# Do I need a bandpass crossover on an amp?



## brandontw (Jan 21, 2012)

I've been lurking and searching and reading for quite a while on this forum. And i'm usually pretty good at picking up the gist of things, but i'm having a heck of a time wrapping my head around the options for going active.

I want to do really simple, fairly cheap install, it going to just be 6.5" or 7" Woofers in the front doors, tweeters nearby, up higher on the door. And a fairly small sub in the back.

This is all really conceptual as I don't even have the vehicle yet (im shopping around for an old beater truck, and i want to put too nice of a system in it)

I have a head unit already that i want to keep, its nothing special, just a jvc arsenal with 3 pre-outs. 

I get the impression it doesnt have the crossover adustments i need to go active... but i really dont know.

So I thought about getting a decent 4 channel amp and running the front door speakers off that. 2 channels to mids, 2 more to tweets 

But most amps don't have a bandpass crossover... 

I know i can do a high pass crossover on my headunit that will do 100 Hz, 120 Hz, 150 Hz, or Off.
and it has a low pass for the sub outputs that does 55 Hz, 85 Hz, 120 Hz, or off.

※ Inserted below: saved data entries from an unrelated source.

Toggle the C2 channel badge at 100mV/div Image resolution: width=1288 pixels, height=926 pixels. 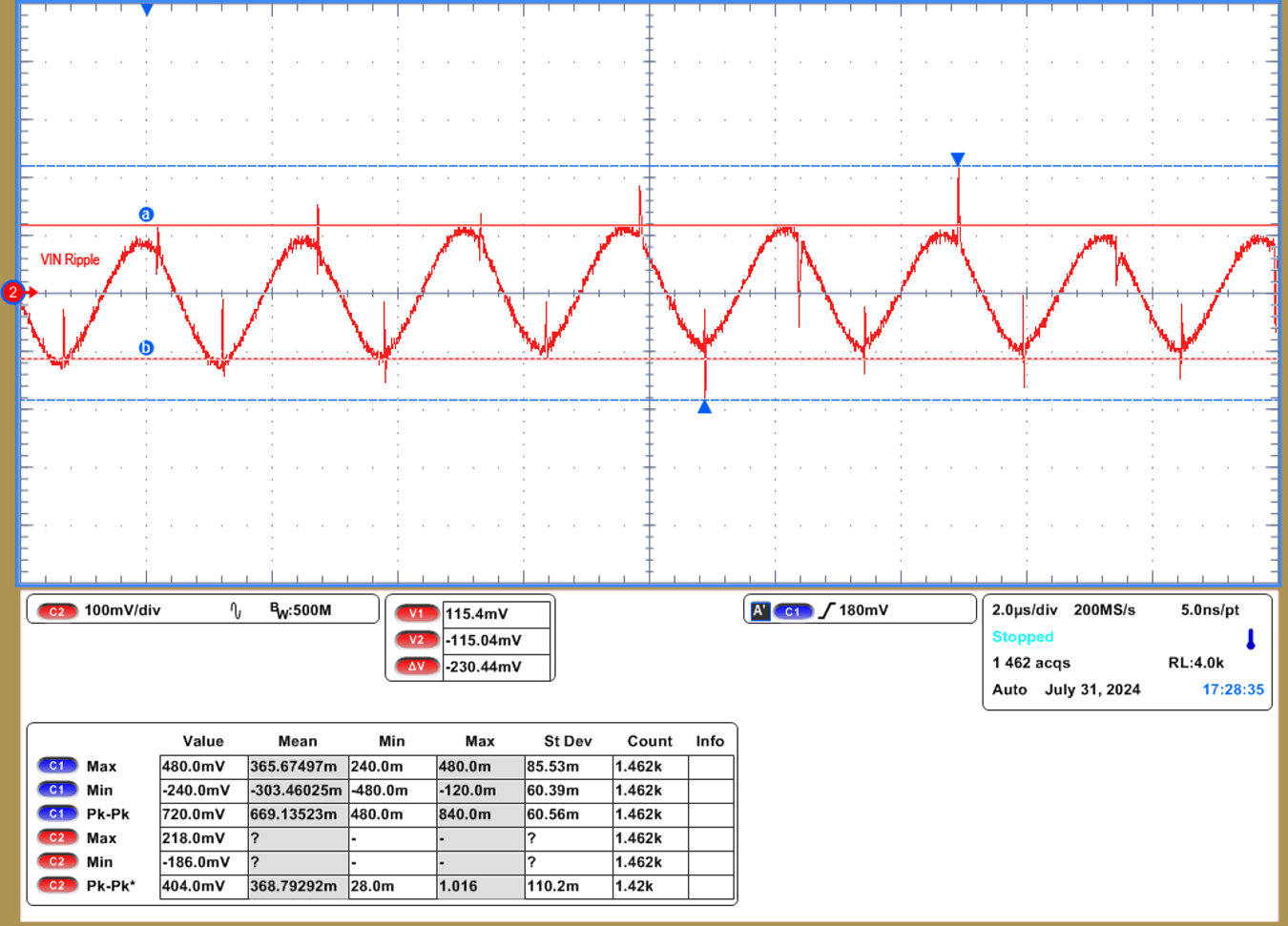[x=57, y=610]
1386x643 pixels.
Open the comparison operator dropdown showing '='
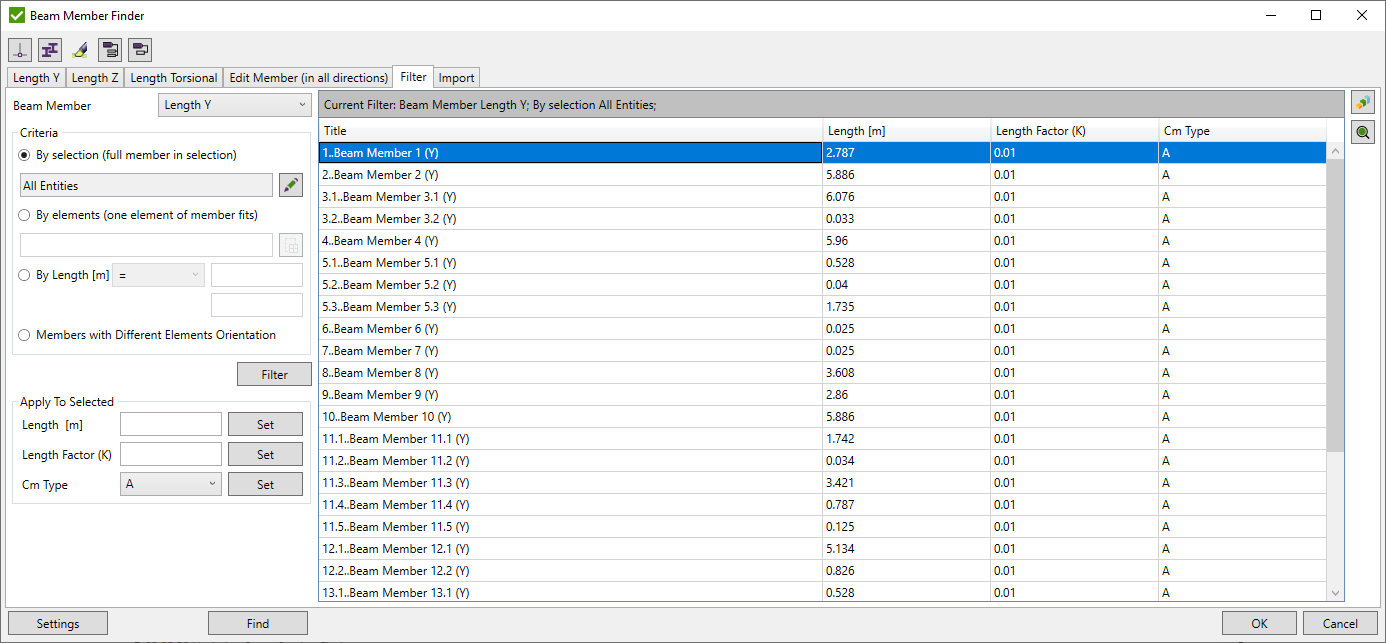(158, 275)

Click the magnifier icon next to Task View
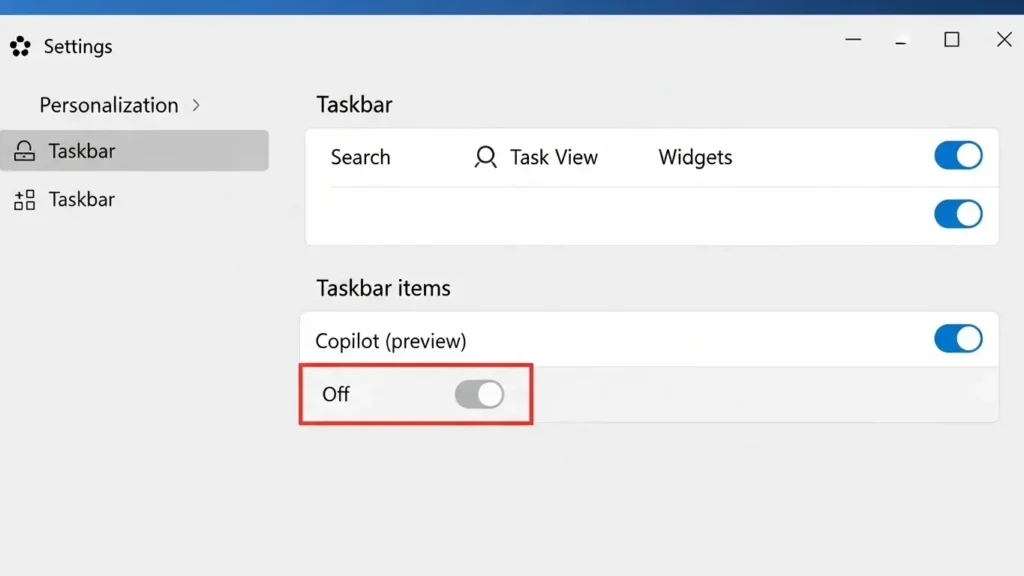(485, 157)
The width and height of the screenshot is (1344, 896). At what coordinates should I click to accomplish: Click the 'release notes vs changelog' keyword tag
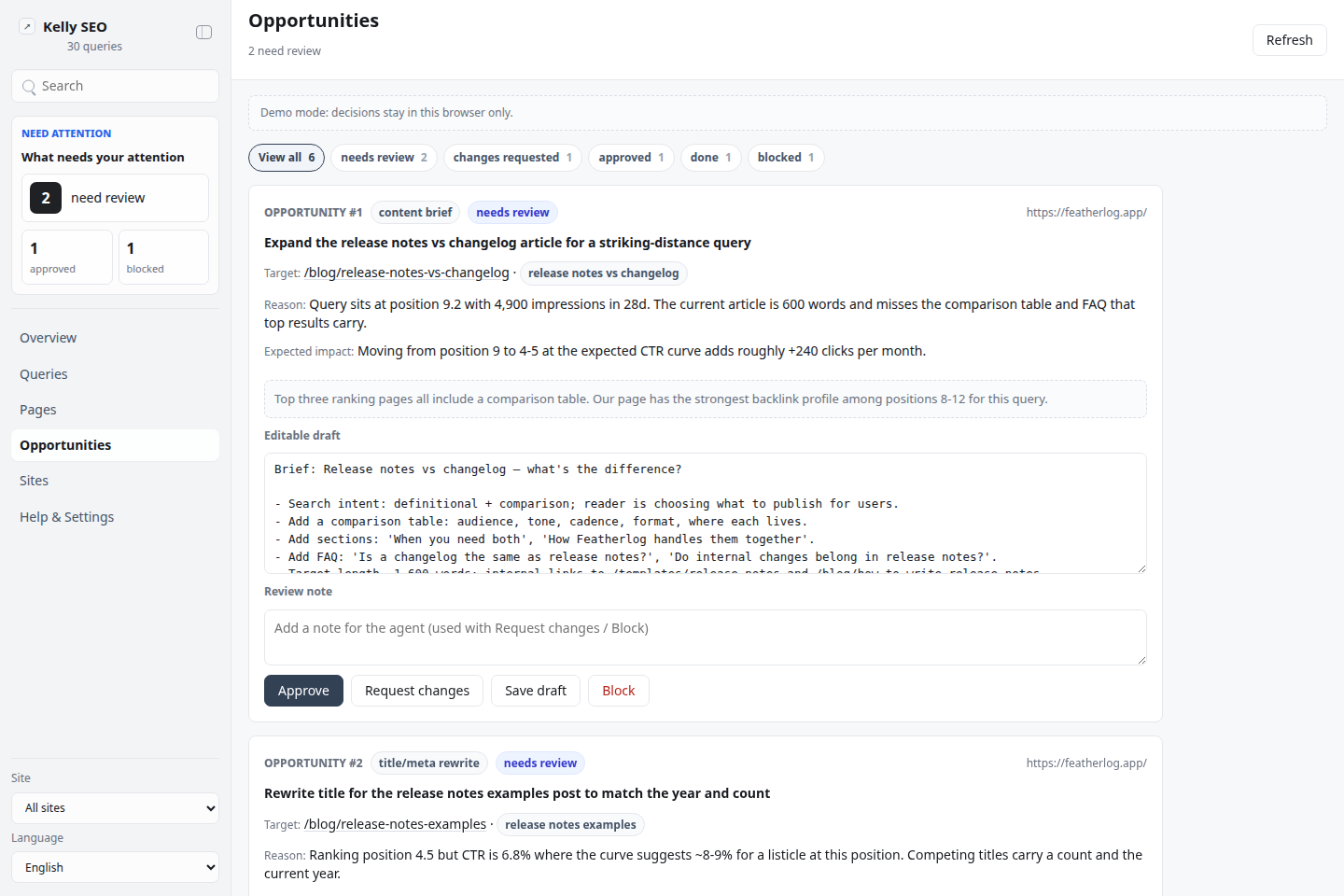coord(604,273)
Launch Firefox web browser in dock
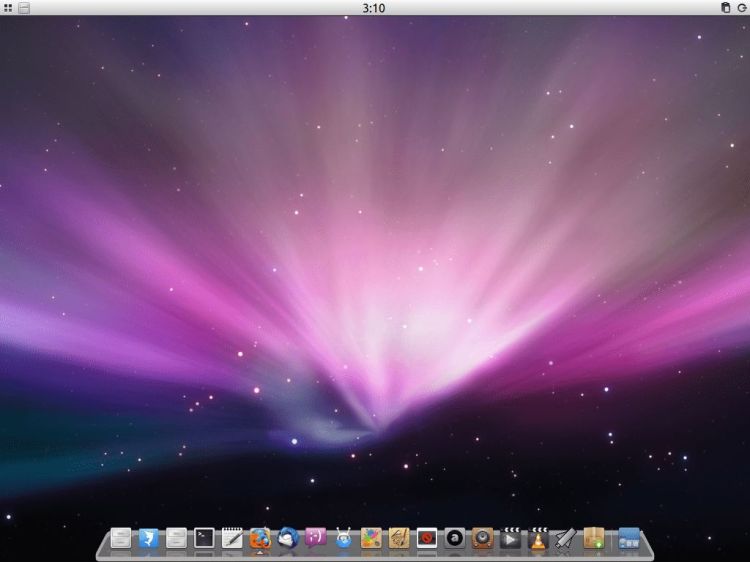The image size is (750, 562). tap(260, 539)
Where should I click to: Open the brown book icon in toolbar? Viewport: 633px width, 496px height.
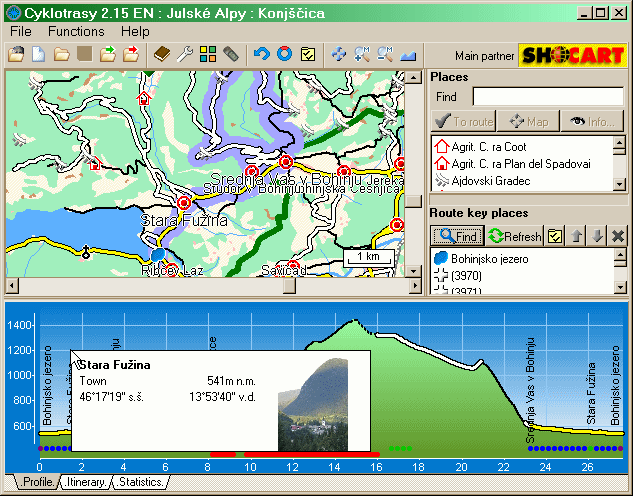(163, 54)
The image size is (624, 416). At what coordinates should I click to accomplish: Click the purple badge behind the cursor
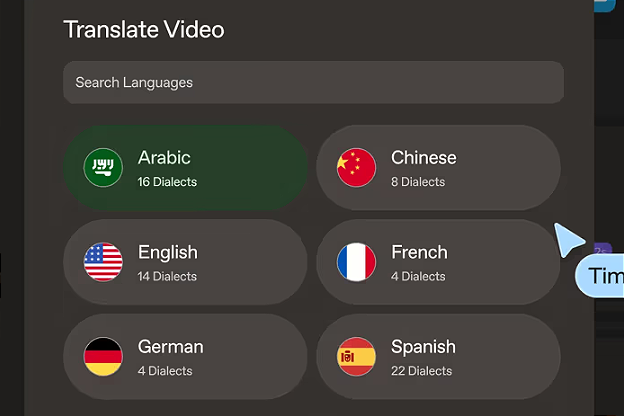[603, 250]
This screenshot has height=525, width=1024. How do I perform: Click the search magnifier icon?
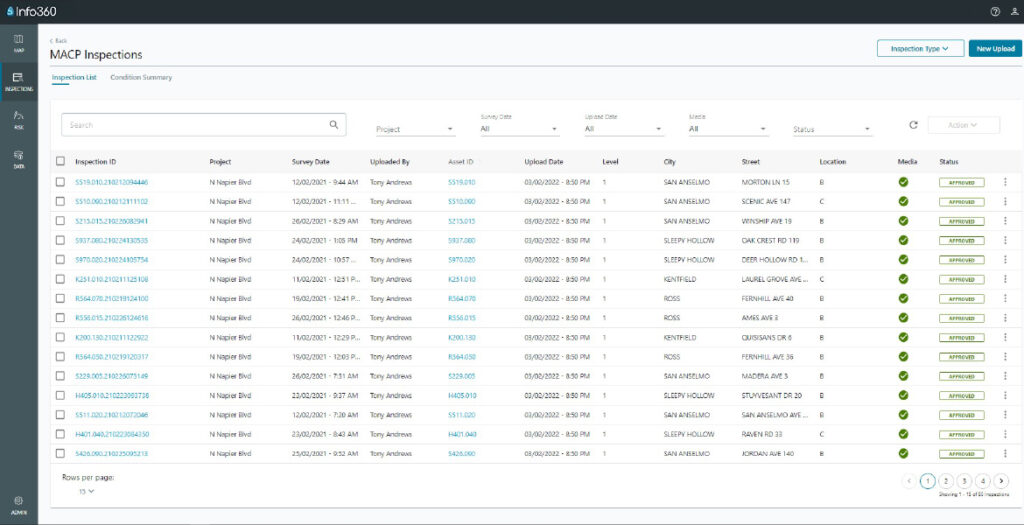pyautogui.click(x=334, y=125)
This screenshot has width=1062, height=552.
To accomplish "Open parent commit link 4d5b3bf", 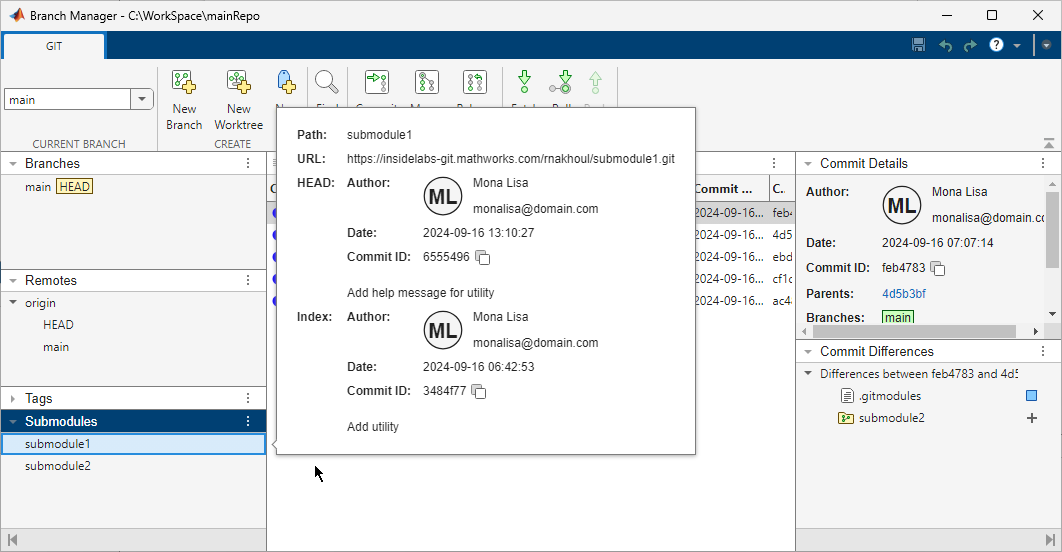I will (904, 294).
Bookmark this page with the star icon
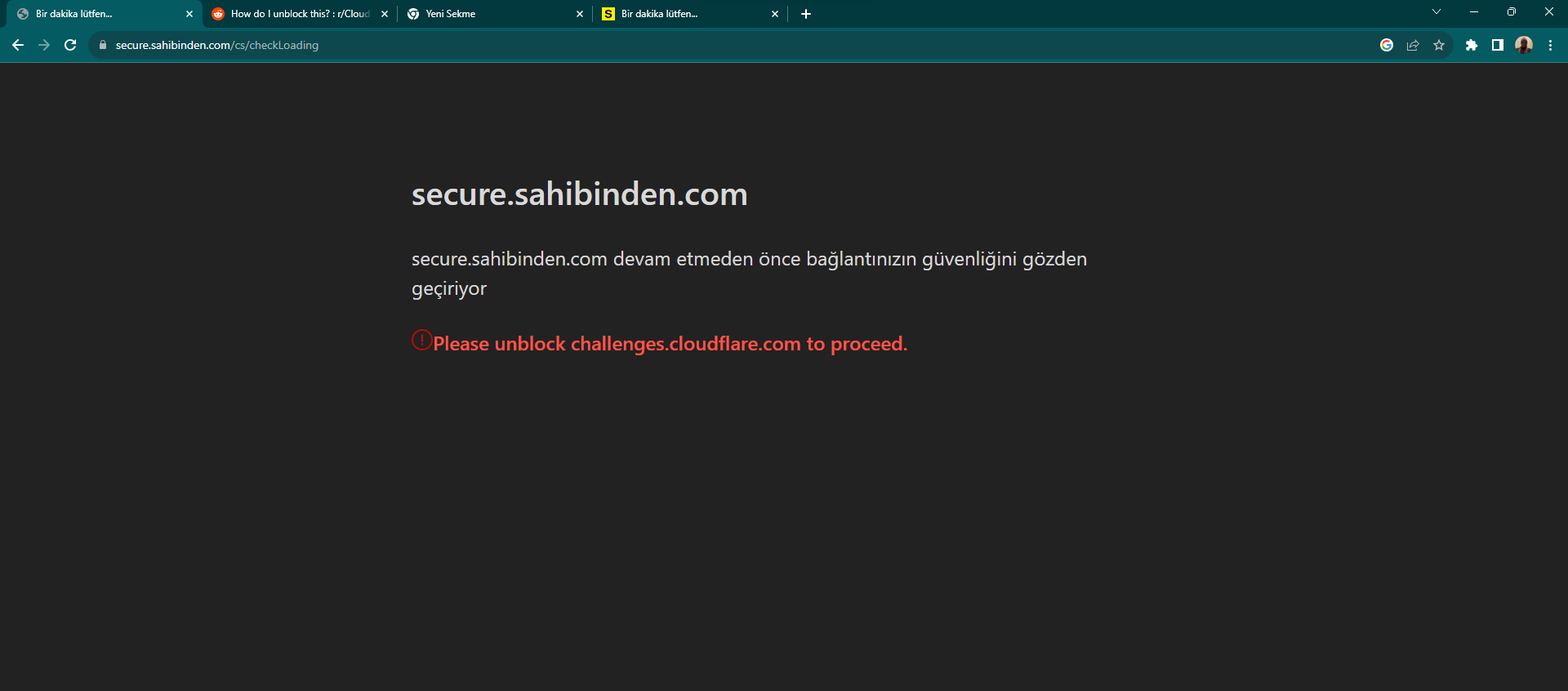This screenshot has height=691, width=1568. click(x=1439, y=45)
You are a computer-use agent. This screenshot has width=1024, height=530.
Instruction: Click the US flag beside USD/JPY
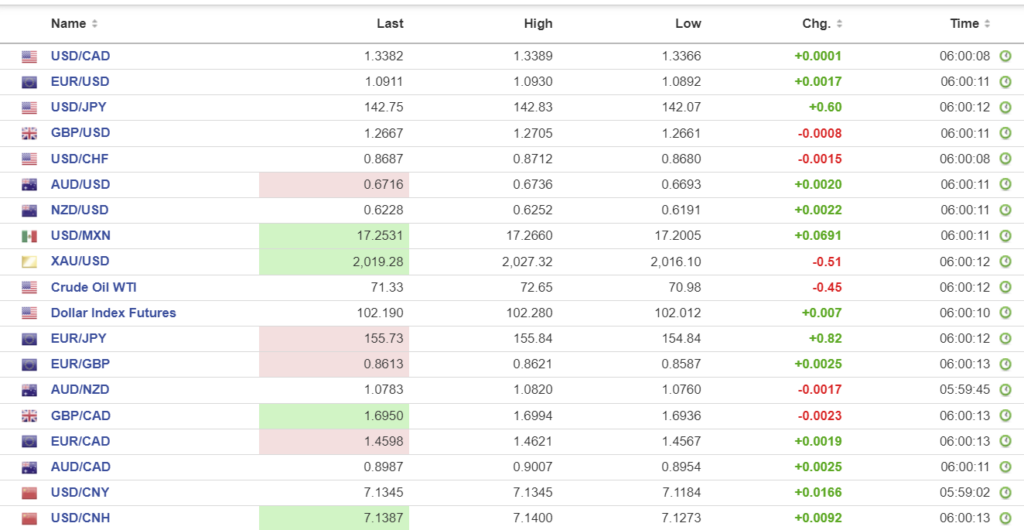point(29,108)
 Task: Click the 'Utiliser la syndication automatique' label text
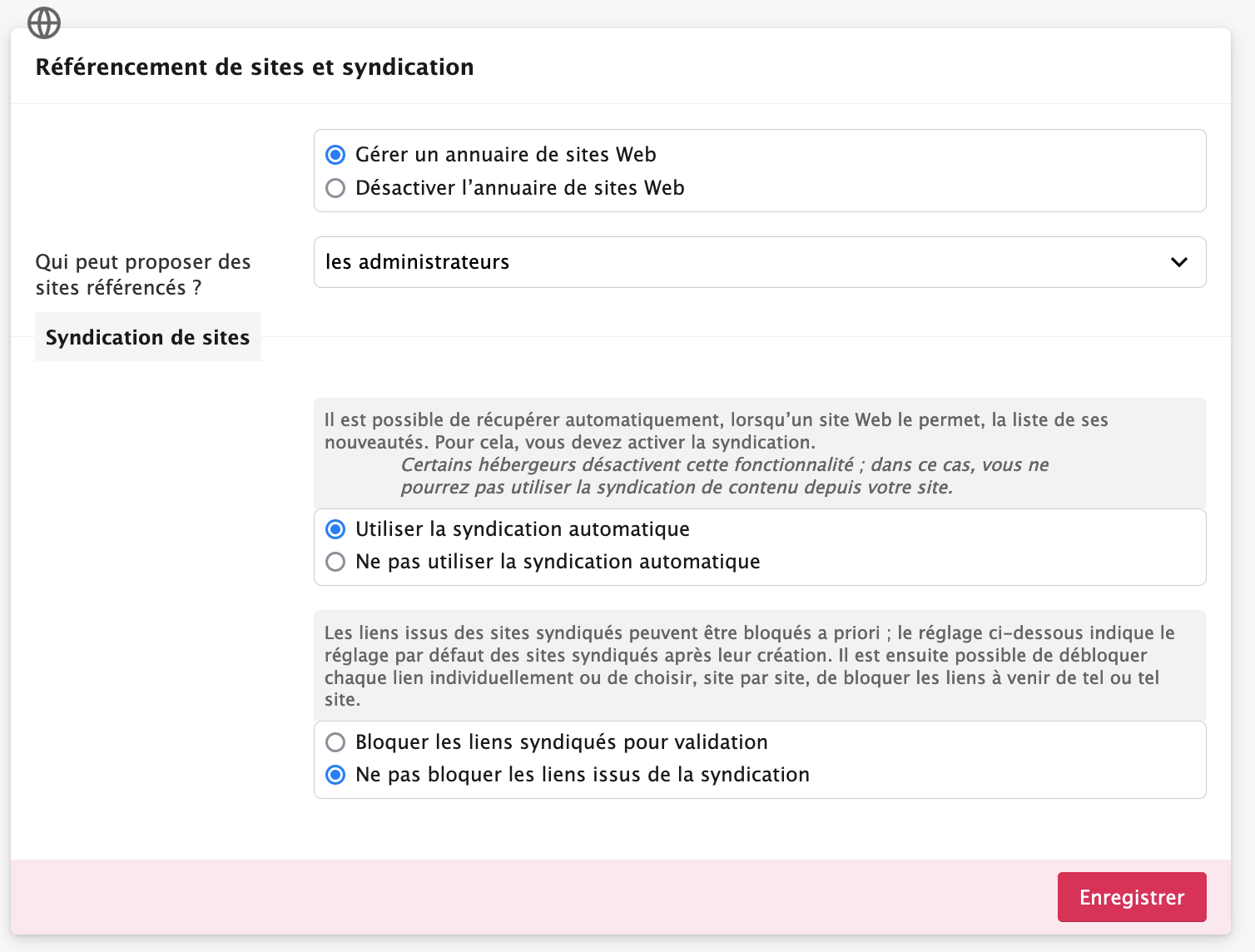[522, 529]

Is that good enough? Whats a good crossover point for a sub?

Could i set the HU highpass to 120, the lowpass to 120, then use the highpasses on the amp to adjust the mid/tweeter crossover point?

Or do i need to get an adjustable crossover that i can use to do all the crossover work?


----------



## schmiddr2 (Aug 10, 2009)

brandontw said:


> I've been lurking and searching and reading for quite a while on this forum. And i'm usually pretty good at picking up the gist of things, but i'm having a heck of a time wrapping my head around the options for going active.
> 
> I want to do really simple, fairly cheap install, it going to just be 6.5" or 7" Woofers in the front doors, tweeters nearby, up higher on the door. And a fairly small sub in the back.
> 
> ...



Tweeters need a HP in the 2KHZ-5KHz range depending on the speaker.
The woofer will need to be bandpassed. It will play down to the sub crossover frequency and up to the tweeter crossover frequency.


----------



## brandontw (Jan 21, 2012)

schmiddr2 said:


> Tweeters need a HP in the 2KHZ-5KHz range depending on the speaker.
> The woofer will need to be bandpassed. It will play down to the sub crossover frequency and up to the tweeter crossover frequency.


I guess i knew most of that.... But Im asking if i can just use the HPF on the head unit to get the bottom half of the band pass (around 120), then find an amp that will let me adjust the mid channels up to, say 3K with a lowpass, then the tweeter from 3K+

So i'd need an amp that lets me adjust all the way up into the 2-5k range on both LPF and HPF?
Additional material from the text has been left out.